WHAT TO WORK ON:
(a) List every email address that appears in the email header.
(b) Summarize the email header in two sentences.

SELECTED TEXT:
----------------------------------------
From: "Nilawar, Badal" <badal.nilawar@intel.com>
To: "Ghimiray, Himal Prasad" <himal.prasad.ghimiray@intel.com>,
Rodrigo Vivi <rodrigo.vivi@intel.com>
Cc: <intel-xe@lists.freedesktop.org>,
Matthew Brost <matthew.brost@intel.com>,
Lucas De Marchi <lucas.demarchi@intel.com>
Subject: Re: [RFC 7/9] drm/xe/gt_tlb_invalidation_ggtt: Call xe_force_wake_put if xe_force_wake_get succeds
Date: Tue, 10 Sep 2024 20:07:01 +0530 [thread overview]
Message-ID: <122fbba9-8174-4c91-8085-5f5cc940db17@intel.com> (raw)
----------------------------------------
INFORMATION SHOWN:
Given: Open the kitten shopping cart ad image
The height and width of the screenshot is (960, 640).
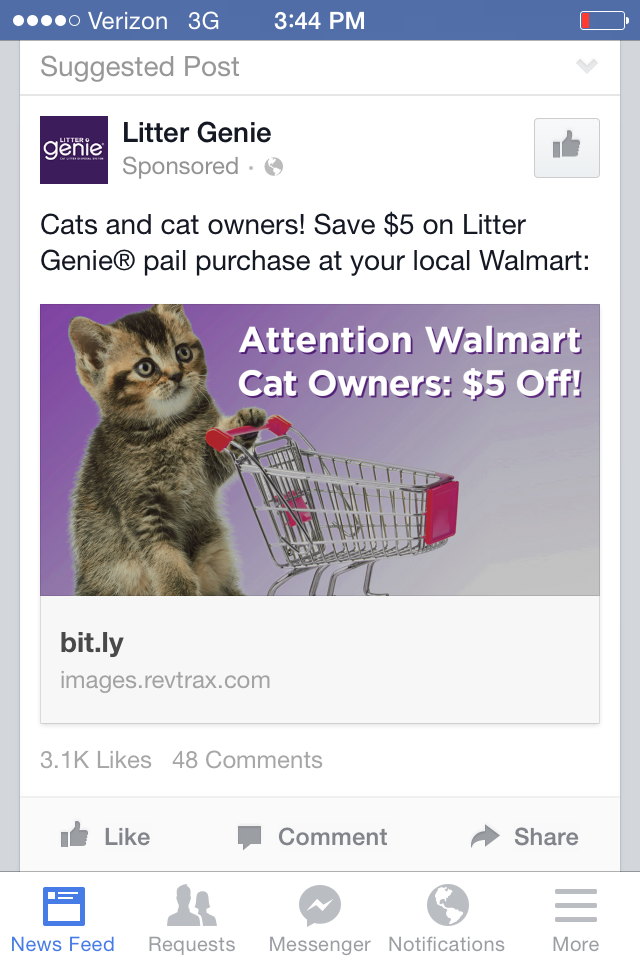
----------------------------------------
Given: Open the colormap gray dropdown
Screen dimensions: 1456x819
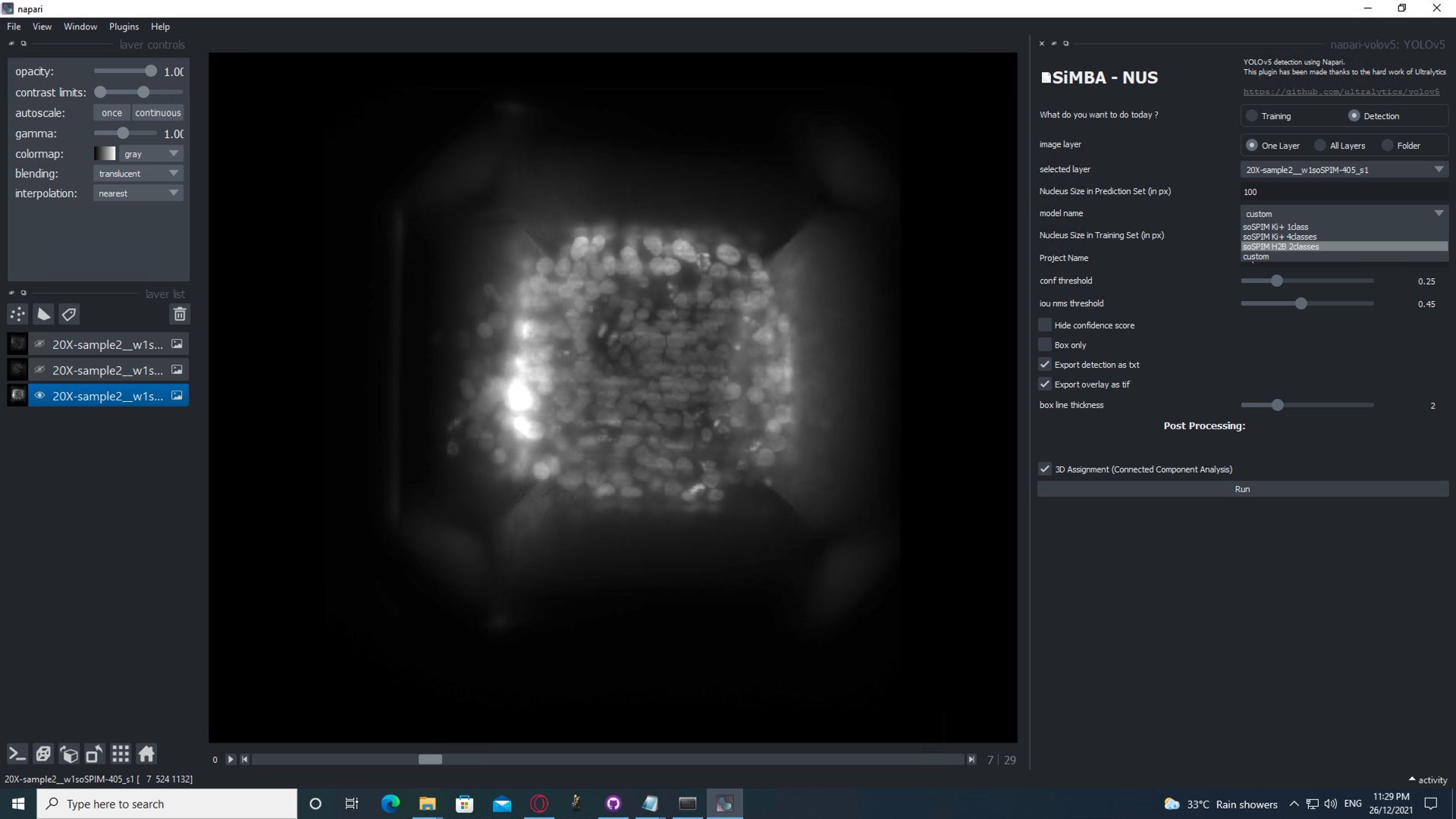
----------------------------------------
RESULTS FOR EACH TASK:
(a)
badal.nilawar@intel.com
himal.prasad.ghimiray@intel.com
rodrigo.vivi@intel.com
intel-xe@lists.freedesktop.org
matthew.brost@intel.com
lucas.demarchi@intel.com

(b) Badal Nilawar sent a reply on Tuesday, September 10, 2024, to Himal Prasad Ghimiray and Rodrigo Vivi, with the intel-xe mailing list, Matthew Brost and Lucas De Marchi copied. The reply concerns patch 7 of a 9-part RFC series for drm/xe/gt_tlb_invalidation_ggtt, which calls xe_force_wake_put only if xe_force_wake_get succeeds.